▶ _WHAT TO WORK ON_:
Determine how many lines in the listing below include "last", and answer with only that number.

▶ _ENTRIES SHOWN_:
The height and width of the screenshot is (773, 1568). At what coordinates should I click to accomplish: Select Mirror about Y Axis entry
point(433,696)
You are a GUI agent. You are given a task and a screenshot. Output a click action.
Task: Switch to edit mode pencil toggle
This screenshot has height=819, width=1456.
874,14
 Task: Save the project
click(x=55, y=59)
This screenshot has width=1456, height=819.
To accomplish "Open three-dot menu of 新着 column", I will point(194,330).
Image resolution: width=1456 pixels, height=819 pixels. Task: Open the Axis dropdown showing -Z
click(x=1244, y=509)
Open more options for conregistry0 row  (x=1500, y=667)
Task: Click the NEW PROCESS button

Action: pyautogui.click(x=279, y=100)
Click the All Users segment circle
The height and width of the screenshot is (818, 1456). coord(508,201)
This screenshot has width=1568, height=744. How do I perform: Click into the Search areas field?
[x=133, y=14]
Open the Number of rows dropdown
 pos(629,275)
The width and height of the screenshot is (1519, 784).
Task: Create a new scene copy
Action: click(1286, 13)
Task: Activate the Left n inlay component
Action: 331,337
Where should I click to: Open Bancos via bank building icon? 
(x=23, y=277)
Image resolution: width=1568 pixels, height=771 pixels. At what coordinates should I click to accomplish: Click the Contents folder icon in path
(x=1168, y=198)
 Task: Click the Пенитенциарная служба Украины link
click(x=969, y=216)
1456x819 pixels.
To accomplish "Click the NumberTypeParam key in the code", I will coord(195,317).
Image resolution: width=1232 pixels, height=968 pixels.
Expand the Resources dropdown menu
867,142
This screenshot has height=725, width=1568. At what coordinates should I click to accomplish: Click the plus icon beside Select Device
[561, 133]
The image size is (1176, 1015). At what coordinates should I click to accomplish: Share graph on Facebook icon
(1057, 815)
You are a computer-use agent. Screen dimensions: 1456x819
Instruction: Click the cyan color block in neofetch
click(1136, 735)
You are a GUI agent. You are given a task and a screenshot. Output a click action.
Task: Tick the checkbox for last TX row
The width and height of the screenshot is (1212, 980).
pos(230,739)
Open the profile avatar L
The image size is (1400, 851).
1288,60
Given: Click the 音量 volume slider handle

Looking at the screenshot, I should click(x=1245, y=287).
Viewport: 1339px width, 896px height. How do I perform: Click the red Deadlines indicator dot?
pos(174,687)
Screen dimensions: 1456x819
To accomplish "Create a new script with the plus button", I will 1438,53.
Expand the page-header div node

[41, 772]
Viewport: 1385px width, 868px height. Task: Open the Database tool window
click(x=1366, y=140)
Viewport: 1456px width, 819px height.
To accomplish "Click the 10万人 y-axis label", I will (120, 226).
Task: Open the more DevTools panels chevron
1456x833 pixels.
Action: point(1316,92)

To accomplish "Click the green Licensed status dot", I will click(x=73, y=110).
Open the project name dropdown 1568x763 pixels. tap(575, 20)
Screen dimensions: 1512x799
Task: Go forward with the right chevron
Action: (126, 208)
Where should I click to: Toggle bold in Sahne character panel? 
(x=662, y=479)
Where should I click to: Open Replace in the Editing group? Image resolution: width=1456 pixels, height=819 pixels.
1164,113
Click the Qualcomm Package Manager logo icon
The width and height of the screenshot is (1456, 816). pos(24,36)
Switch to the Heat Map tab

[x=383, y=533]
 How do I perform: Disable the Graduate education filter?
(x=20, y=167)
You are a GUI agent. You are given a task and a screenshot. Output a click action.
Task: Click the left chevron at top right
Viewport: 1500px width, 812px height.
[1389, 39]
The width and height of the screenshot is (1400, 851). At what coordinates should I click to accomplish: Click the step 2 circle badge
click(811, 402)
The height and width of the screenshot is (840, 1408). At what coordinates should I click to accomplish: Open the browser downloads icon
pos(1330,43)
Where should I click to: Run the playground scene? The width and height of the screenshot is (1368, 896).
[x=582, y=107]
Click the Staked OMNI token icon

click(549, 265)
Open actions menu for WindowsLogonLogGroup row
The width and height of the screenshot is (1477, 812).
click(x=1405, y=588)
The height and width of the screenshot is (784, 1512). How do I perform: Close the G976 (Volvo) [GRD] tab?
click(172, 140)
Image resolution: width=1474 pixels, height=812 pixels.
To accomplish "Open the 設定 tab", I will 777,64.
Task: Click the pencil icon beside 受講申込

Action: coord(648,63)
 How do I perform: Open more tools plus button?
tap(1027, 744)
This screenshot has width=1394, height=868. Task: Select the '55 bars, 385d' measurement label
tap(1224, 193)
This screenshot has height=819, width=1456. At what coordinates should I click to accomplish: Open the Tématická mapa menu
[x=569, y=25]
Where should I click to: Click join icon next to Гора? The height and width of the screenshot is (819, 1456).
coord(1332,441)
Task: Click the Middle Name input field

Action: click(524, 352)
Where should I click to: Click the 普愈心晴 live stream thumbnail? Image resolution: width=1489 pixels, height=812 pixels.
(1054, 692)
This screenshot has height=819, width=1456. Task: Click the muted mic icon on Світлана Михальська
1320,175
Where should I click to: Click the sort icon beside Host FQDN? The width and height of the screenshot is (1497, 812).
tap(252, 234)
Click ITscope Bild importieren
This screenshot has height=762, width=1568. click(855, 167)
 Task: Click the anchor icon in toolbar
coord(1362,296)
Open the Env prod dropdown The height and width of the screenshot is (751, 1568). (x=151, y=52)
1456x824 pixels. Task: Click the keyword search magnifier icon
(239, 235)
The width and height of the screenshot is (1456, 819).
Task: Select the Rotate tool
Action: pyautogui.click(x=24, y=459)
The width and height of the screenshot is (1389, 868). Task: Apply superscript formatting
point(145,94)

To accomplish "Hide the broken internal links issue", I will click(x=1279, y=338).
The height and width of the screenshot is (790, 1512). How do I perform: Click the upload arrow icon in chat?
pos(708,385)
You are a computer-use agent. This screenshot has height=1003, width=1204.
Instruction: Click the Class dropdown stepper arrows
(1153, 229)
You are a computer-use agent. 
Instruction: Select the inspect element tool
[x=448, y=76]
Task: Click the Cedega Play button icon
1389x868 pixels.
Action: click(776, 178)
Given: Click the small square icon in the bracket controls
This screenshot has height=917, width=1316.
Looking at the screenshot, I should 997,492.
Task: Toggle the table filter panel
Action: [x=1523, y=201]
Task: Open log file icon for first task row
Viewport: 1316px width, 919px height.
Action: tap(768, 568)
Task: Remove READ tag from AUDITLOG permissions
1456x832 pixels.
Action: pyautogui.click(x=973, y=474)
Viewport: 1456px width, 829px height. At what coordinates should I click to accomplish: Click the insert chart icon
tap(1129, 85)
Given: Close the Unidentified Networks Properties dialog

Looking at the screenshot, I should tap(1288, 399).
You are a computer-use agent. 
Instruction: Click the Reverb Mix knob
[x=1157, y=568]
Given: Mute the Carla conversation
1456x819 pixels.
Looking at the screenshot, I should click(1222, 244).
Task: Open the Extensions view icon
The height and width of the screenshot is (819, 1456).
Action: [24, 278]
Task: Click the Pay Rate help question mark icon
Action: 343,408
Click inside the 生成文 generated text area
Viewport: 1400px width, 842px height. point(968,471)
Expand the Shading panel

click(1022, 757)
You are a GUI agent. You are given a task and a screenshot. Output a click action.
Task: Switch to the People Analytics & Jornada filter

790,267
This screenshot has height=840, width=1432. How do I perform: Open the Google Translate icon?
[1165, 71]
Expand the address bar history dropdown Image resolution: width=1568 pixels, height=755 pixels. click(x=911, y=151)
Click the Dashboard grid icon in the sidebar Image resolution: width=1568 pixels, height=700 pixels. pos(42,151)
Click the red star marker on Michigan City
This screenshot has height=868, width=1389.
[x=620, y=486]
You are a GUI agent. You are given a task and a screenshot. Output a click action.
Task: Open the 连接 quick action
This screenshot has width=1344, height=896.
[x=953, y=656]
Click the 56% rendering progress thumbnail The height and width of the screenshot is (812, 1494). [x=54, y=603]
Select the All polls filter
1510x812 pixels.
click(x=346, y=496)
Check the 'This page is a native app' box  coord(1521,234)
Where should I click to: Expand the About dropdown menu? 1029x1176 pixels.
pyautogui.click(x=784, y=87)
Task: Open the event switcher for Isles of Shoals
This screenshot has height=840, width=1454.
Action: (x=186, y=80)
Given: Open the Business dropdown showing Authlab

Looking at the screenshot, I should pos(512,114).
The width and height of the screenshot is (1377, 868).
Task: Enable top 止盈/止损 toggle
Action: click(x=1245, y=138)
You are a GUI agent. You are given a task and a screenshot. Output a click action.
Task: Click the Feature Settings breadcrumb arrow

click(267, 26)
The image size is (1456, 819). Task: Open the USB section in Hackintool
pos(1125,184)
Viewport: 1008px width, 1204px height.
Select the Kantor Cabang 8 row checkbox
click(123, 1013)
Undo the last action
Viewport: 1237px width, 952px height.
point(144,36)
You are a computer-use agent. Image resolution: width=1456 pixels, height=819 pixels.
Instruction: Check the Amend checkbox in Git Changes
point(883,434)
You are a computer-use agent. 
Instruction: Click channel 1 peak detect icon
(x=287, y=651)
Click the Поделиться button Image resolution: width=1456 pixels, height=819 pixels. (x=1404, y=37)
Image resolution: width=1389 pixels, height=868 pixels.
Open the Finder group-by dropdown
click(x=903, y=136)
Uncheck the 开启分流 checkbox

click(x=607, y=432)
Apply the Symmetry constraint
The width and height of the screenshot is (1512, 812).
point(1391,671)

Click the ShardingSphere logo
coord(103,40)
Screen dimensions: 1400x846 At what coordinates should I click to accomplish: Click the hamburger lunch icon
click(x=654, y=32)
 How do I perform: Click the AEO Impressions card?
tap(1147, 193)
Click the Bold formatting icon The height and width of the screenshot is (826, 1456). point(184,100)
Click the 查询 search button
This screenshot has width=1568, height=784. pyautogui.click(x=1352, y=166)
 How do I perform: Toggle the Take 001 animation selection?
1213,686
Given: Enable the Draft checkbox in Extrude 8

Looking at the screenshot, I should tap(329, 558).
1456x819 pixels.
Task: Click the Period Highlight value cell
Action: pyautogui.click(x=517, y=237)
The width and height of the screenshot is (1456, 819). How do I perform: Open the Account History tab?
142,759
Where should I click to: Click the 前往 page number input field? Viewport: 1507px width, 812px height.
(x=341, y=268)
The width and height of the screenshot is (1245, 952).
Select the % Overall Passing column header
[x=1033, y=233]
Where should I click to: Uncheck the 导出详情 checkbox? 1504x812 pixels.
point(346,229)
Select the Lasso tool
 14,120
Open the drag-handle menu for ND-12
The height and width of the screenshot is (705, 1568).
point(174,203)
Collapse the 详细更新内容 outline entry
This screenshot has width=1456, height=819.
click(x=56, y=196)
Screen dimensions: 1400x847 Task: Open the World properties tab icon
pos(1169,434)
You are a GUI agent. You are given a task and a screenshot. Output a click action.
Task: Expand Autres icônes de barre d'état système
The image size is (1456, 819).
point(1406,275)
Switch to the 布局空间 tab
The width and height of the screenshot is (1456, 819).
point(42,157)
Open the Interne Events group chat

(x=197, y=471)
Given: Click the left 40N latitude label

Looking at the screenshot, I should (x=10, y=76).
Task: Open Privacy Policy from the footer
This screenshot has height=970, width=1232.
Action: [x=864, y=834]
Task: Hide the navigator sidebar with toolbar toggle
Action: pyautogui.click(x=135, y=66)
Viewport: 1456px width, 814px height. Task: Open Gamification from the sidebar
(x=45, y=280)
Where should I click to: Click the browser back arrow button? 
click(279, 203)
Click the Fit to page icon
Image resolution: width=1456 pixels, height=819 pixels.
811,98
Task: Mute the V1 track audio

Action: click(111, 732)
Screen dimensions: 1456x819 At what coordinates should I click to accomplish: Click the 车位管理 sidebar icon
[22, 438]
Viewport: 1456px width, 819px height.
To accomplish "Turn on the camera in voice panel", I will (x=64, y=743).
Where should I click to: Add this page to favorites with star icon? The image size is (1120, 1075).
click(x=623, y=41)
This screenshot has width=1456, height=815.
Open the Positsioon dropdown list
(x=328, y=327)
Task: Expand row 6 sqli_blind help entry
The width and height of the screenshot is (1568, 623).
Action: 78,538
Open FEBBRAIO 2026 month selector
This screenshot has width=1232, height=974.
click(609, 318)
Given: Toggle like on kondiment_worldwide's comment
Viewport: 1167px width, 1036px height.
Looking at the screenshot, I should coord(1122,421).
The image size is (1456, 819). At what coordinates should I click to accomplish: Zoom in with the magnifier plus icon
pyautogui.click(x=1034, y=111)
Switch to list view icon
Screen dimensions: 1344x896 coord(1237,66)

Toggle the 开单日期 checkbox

▶ _ANSWER_:
2